Nexxen International Ltd (NEXN) is not a strong buy at the moment for a beginner investor with a long-term focus. The technical indicators are bearish, options data shows limited activity, and the company's financial performance has been weak in recent quarters. While analysts maintain a generally positive outlook with price targets above the current price, the lack of recent positive news and catalysts, combined with weak financials, suggests that the stock does not currently present a compelling entry point.
The technical indicators for NEXN are bearish. The MACD is below 0 and negatively contracting, RSI is neutral at 39.55, and moving averages indicate a bearish trend (SMA_200 > SMA_20 > SMA_5). The stock is trading below the pivot level of 6.88, with key support at 6.318 and resistance at 7.441.

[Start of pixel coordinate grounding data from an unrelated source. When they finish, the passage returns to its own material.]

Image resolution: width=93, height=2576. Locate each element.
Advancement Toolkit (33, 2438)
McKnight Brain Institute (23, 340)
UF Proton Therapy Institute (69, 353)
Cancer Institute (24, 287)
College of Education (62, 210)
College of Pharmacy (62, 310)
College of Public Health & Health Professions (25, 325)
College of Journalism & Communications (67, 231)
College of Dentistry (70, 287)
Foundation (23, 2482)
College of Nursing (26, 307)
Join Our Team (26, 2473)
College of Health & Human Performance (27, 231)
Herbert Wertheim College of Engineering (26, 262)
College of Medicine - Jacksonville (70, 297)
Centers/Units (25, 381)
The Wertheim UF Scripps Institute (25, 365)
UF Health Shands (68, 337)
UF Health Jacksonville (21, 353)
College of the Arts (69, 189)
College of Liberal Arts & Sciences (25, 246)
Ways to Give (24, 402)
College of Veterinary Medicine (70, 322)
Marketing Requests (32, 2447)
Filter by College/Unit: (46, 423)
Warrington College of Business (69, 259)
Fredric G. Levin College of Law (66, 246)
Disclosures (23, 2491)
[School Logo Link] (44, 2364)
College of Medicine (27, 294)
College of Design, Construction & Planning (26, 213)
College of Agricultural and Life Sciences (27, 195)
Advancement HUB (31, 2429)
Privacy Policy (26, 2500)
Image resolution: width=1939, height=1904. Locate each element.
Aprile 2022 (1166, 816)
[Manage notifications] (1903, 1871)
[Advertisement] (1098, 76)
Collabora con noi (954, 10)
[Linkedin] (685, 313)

Guidance through FY26 is considered 'good enough' to keep investors interested.
The company's Q4 results were mixed, with declines in ex-TAC contribution and EBITDA. Financial performance in 2025/Q3 showed a significant drop in net income (-71.06% YoY) and EPS (-65.00% YoY). Gross margin also declined by 6.54%. There is no recent news or event-driven catalysts to support a bullish sentiment.
In 2025/Q3, revenue increased by 5.11% YoY to $94.79M. However, net income dropped by 71.06% YoY to $4.21M, and EPS fell by 65.00% YoY to $0.07. Gross margin also declined to 65.88%, down 6.54% YoY, indicating weakening profitability.
Analysts have mixed views. Rosenblatt raised the price target to $16 with a Buy rating, citing potential recovery in 2026. Scotiabank lowered the price target to $10 but maintained an Outperform rating, while Canaccord reduced the price target to $11 but kept a Buy rating. Analysts acknowledge mixed Q4 results but remain optimistic about future guidance.